For reference, HyperHerd generates a batch script roughly like this:

#!/bin/bash
#SBATCH --job-name=hyperherd_resnet_sweep
#SBATCH --array=0-11
#SBATCH --partition=gpu
#SBATCH --time=08:00:00
#SBATCH --mem=32G
#SBATCH --cpus-per-task=8
#SBATCH --gres=gpu:a100:1
#SBATCH --output=<workspace>/.hyperherd/logs/%a.out
#SBATCH --error=<workspace>/.hyperherd/logs/%a.err
#SBATCH --open-mode=append
#SBATCH --export=ALL

# Export HyperHerd environment variables
export HYPERHERD_WORKSPACE="<workspace>"
export HYPERHERD_SWEEP_NAME="resnet_sweep"
export HYPERHERD_TRIAL_ID="$SLURM_ARRAY_TASK_ID"

# Per-trial values (HYPERHERD_TRIAL_NAME + OVERRIDES) are baked into the
# generated script via a `case "$SLURM_ARRAY_TASK_ID" in ... esac` block.
HYPERHERD_TRIAL_NAME="lr-0.001_opt-adam_bs-64"  # set per-task
export HYPERHERD_TRIAL_NAME
OVERRIDES="experiment_name=$HYPERHERD_TRIAL_NAME learning_rate=0.001 optimizer=adam batch_size=64 data.root=/scratch/imagenet trainer.max_epochs=90"

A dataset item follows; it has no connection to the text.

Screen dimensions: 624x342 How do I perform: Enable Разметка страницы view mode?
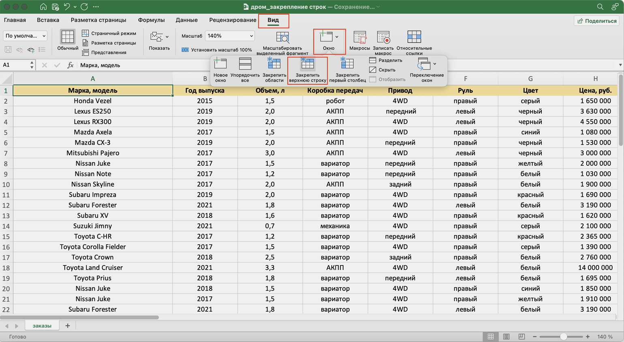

# Invoke the user's launcher script
bash "<workspace>/launch.sh" "$OVERRIDES"

The actual generated script bakes the per-trial values directly into a case statement at submission time, so neither python nor the hyperherd package needs to be available on the compute node — only bash.

Re-running and reconciliation¶

herd run against an existing workspace:

Loads the existing manifest.
Generates the new manifest from the current hyperherd.yaml.
Diffs them.
New trials are appended.
Removed trials:
- If their status is in (submitted, queued, running, completed), herd run refuses unless you pass -f (in which case they're kept as orphans for traceability).
- Otherwise they're dropped.
Submits all ready / failed / cancelled trials.

This means you can edit your sweep mid-experiment (add a new parameter value, tighten a condition) without losing already-completed trials.